=== ページ本文 ===
+++
2月から日本銀行が導入したマイナス金利は銀行の収益を圧迫するだけで効果がないといった批判が強まっているが、平野憲一氏(ケイ・アセット代表)はこう分析している。
「日銀が物価上昇達成時期を延期したことから年内にその成果が出てくるのは難しい。だからといって政府・日銀にギブアップはない。カネ余り現象がより顕著となり、株式や不動産に流入するのは必至」
日銀頼みでは限界もあるため、7月の参院選を前に大型補正予算と消費増税延期という政府の「景気刺激セット」を予測する声も多い。
「5月下旬の伊勢志摩サミット前後で大規模な補正予算と消費増税延期が発表されれば、日本経済の回復期待が高まる。また米利上げも年内に最低1回は予想されるため、ドル高円安も追い風となる」(第一生命経済研究所首席エコノミストの永濱利廣氏)
「そこに日銀の追加緩和が加わり3点セットになれば、110円台への円安に戻ることは十分考えられ、日経平均にはプラスに働く」(みんかぶマガジン社・日本株情報配信部・編集長の冨田康夫氏)
+++
=== 提供データ ===
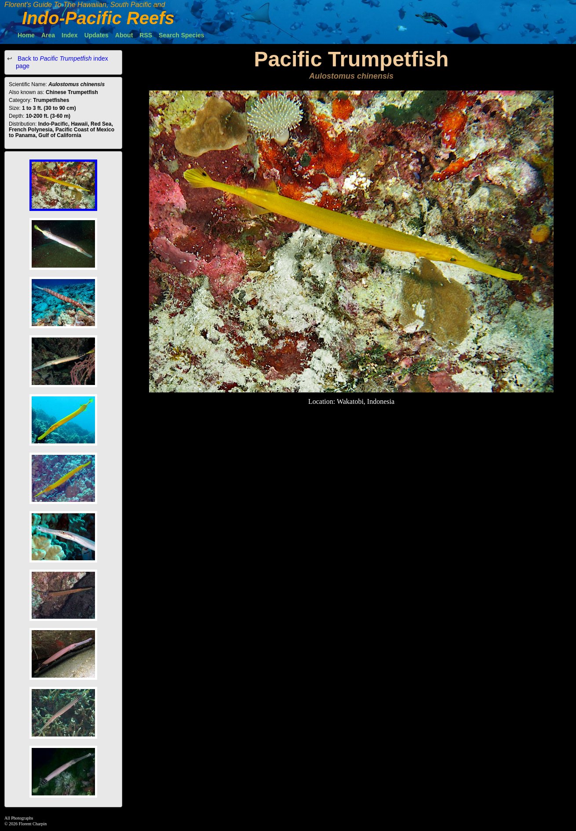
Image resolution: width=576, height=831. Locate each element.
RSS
+++
=== 設問 ===
マイナス金利を扱ったページ本文で、永濱利廣氏が大規模な補正予算と消費増税延期の発表時期として挙げているのはいつですか？

=== 正解 ===
5月下旬の伊勢志摩サミット前後です。